Author: KarinsDad
Date: 07:22:25 04/15/00
Go up one level in this thread
On April 15, 2000 at 02:50:06, blass uri wrote:
>On April 15, 2000 at 01:29:18, KarinsDad wrote:
>
>>On April 15, 2000 at 00:08:41, blass uri wrote:
>>
>>>On April 14, 2000 at 14:41:08, KarinsDad wrote:
>>>
>>>>On April 13, 2000 at 20:32:01, Robert Hyatt wrote:
>>>>
>>>>[snip]
>>>>>
>>>>>You are talking about "forward pruning" which is full of danger. Your
>>>>>eval likely doesn't understand deep tactics, yet you will be letting it
>>>>>dictate which moves you search looking for tactics and which you don't.
>>>>>
>>>>>It is _very_ difficult to do this and not cause huge search problems...
>>>>
>>>>
>>>>That is why Fathom will be so dangerous ("yeah, right" says all of the old
>>>>programmers). It does a type of forward pruning. Whether it will be successful
>>>>with this, only time will tell.
>>>
>>>I understand that you mean to selective search(this is what the old programmers
>>>did) that and not to searching part of the moves to a reduced depth.
>>>
>>>
>>>I think that the first thing to do in order to check these pruning ideas is to
>>>take a database of about 10,000 comp-comp games(you can use the ssdf games) and
>>>see if your pruning idea rejects the moves that were played.
>>>
>>>If you reject good moves that were played even only in one case out of 1000
>>>positions then your forward pruning try is not good.
>>>
>>>If you only reject some bad moves that were played because of bugs then your
>>>pruning idea may be good(probability not more than 1/1000000 for an error)
>>>
>>>Uri
>>
>>I agree that this is a place to start, but I think your numbers are way too
>>restrictive.
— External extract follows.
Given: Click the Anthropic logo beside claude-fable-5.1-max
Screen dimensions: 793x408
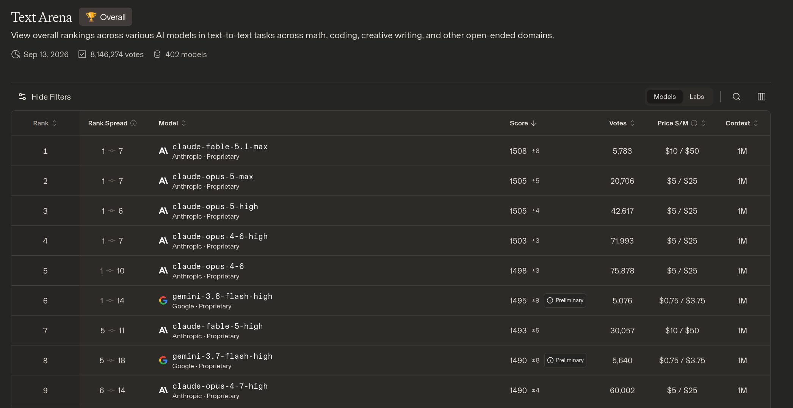Looking at the screenshot, I should 163,151.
Many positions have 2 to 4 great moves, not just 1. So, if my
>>program comes up with the comp chosen move 40% of the time or higher, I will be
>>feeling pretty good.
>
>Maybe I did not explain myself well.
>
>The main problem is the error of prunning of good moves because it can cause
>tactical mistakes and not the error of not prunning bad moves.
>
>I do not expect your program to prune all moves except 2 to 4 great moves.
>
>If you can prune only 20% of the moves because you are sure that they are bad
>when the probability to be wrong in prunning is less than 1 to 1000000 then your
>idea may be good.
>
>If you prune good moves in 1 out of 1000 cases then you can lose by tactical
>errors so I think the pruning idea is not good and the fact that you get bigger
>depthes does not compensate for the tactical errors that may happen in more than
>1 out of 1000 cases because a mistake of prunning not in the root may lead to a
>wrong move.
>
>Uri
Now I understand what you are saying. And yes, that is kind of the idea.
However, there are some other things to consider. If I prune out a good move low
down in the graph, that may not matter. The reason is that I may come back later
and search down it's descendents anyway. It is all a matter of time and using
your time to good effect.
For example, what good is it to search down 20 ply on one line? Chances are that
you are not searching the best nodes somewhere along that line anyway. So, you
pick a reasonable depth to search, you search what you consider to be the best
moves down to that depth, you extend if you find something interesting, and once
you are done doing this for each of the possible moves at ply 1, you go back and
search nodes that were second best earlier on. And then if time permits, third
best, etc.
If your selective search REALLY understands chess, then this is not much
different than how a human would do it. The difference is that the program would
search a lot deeper than a human in most cases and it would search a lot more
nodes. The REAL difficulty is in getting the program to REALLY understand chess.
And I think the only way to do that is to break chess down into a series of
concepts, each of which adds to the overall understanding of the game.
For example, say that you put a SEE into your evaluation in order to prune out
really lousy captures. That will not help unless it is sophisticated enough to
understand that when pxN, the pawn was pinned against the rook, so Bxr and all
else being equal, pxN is lousy due to losing the exchange. Now, normally, this
has to be detected within the search. But if your evaluation function could
detect it without taking up too much time, then you could prune out captures
that look good, but are really bad without using your search engine. How much
does that save? Who knows? But it seems reasonable to think that the more
sophisticated the evaluation, the better the search should be. A sophisticated
evaluation would understand a positional sacrifice and would extend the search
there. And, it could distinguish between a positional sacrifice and a plain old
loss of the exchange. But it isn't easy by a long shot.